How to Talk to People Who are Vaccine-Hesitant

man and woman talking

Fact: Vaccines are safe, effective, and necessary for the general health of the population. The novel coronavirus has shown us how devastating a disease without a vaccine can be. Without vaccines, we would see the return of long-forgotten diseases that have been under control for decades. This resurgence could result in widespread sickness and death.

Despite these facts, many people choose not to vaccinate, and some have even become vocal proponents of the anti-vax movement spurred on by misinformation spread across social media. 

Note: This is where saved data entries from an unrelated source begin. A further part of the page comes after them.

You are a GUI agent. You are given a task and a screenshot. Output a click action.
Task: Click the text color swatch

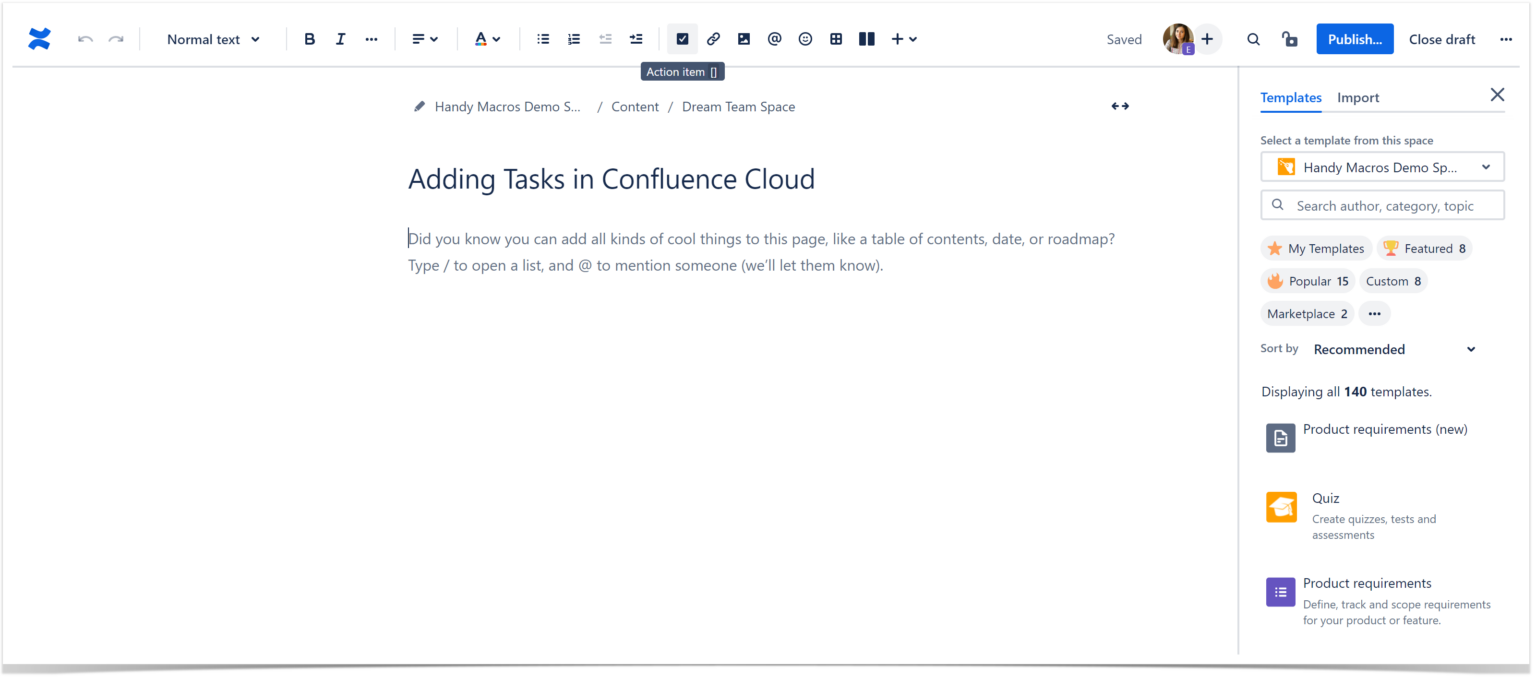pos(482,38)
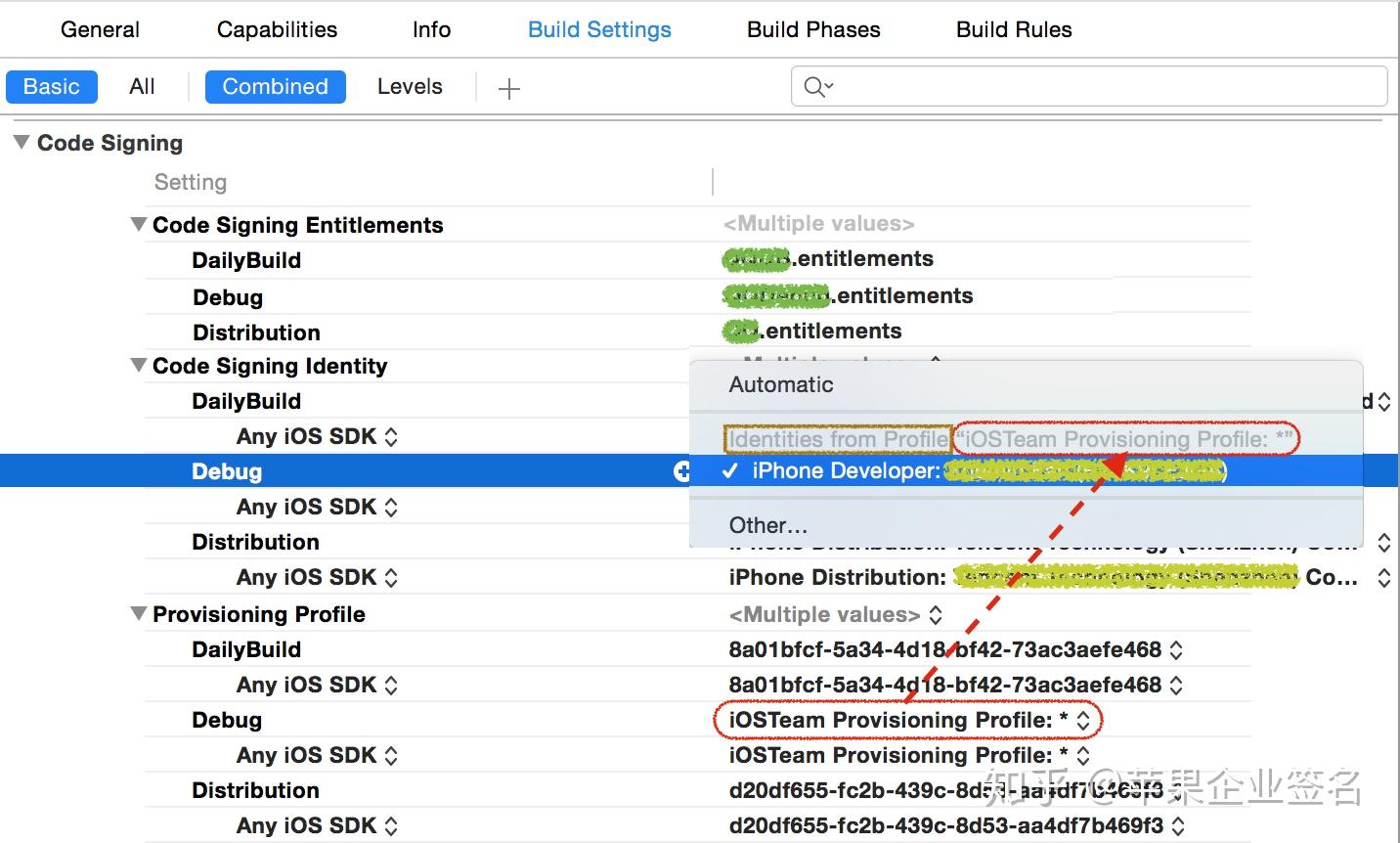
Task: Collapse the Provisioning Profile group
Action: [139, 614]
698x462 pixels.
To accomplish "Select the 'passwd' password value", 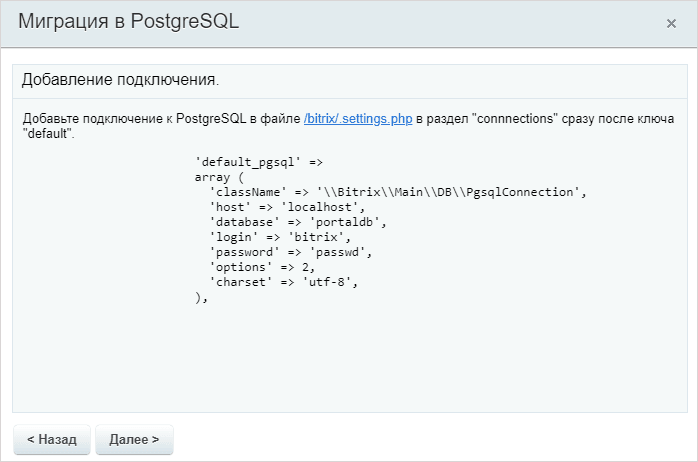I will (x=337, y=252).
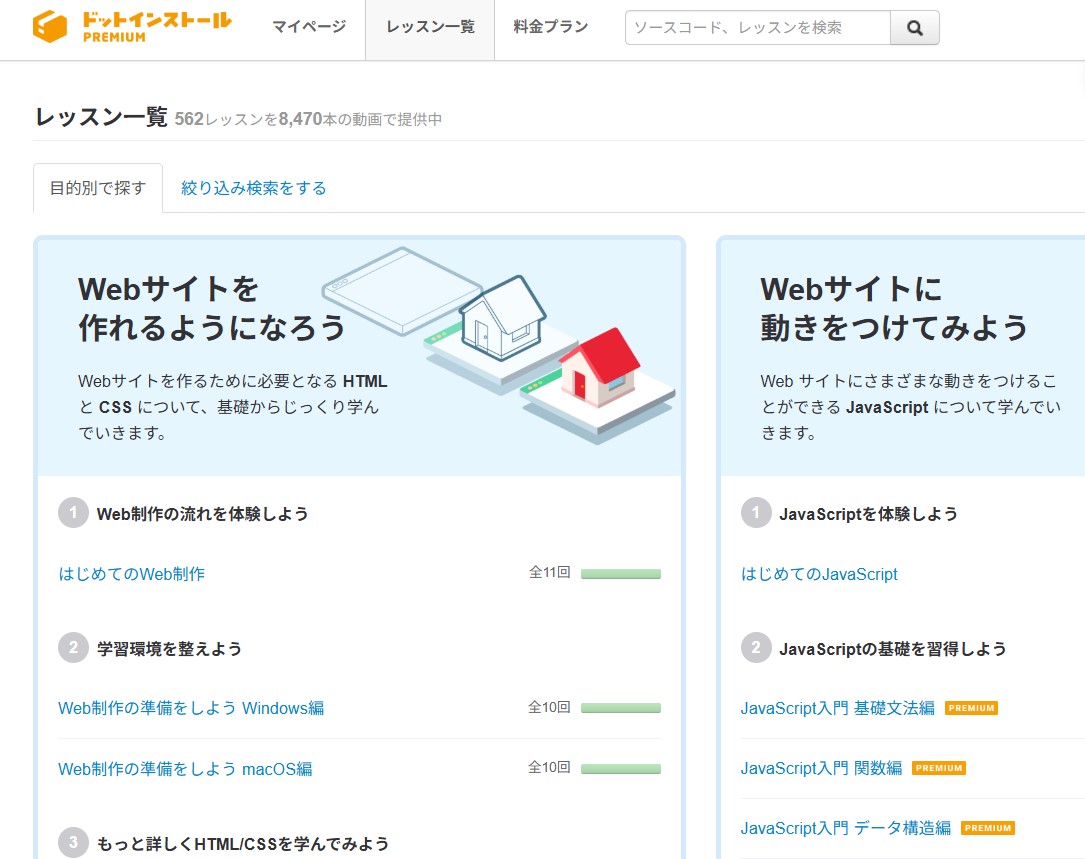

Besides making sure you and your family are up-to-date on your vaccinations, one of the best ways to protect herd immunity and to combat vaccine misinformation is to share factual information. But, to help avoid a potentially uncomfortable, tense, and even stressful situation, here are a few tips to help you speak with people who are vaccine-hesitant.

3 Tips: How to Talk to the Vaccine-Hesitant

  1. Ask questions. By asking questions, you’ll gain a better understanding of where they are coming from and what is behind their beliefs. There are many reasons why people are vaccine-hesitant or become anti-vaxxers. Some want the freedom to make their own choice, while others don’t believe vaccines are safe and prefer a more “natural” approach, and unfortunately, there are some that believe vaccines are a plot by “Big Pharma.” If you ask what about immunizations makes them uncomfortable, for example, you will have an opportunity to answer with factual information and make the conversation feel less like an attack and more like a discussion where you can find common ground.

  2. Go easy. It may be tempting to roll off a list of facts, but that can make people feel bombarded and overwhelmed. Try to keep it friendly and conversational and drop in facts and statistics when necessary to back up a specific point.

  3. Be respectful. Calling someone an idiot or telling them they are a terrible parent will only inflame the situation. It’s essential to keep in mind that everyone is trying to be the best parent they can be. Approach the conversation with empathy and present the facts and your argument calmly. 

Facts alone may not change anyone’s mind, but listening and being respectful while sharing factual and substantive information can. And most importantly remember that, like you, the vaccine-hesitant care for their children and want what’s best for them, they just have different ideas of the best ways to do that. By having a conversation about science-based vaccine information, hopefully, you can open their minds to the safety and importance of vaccines.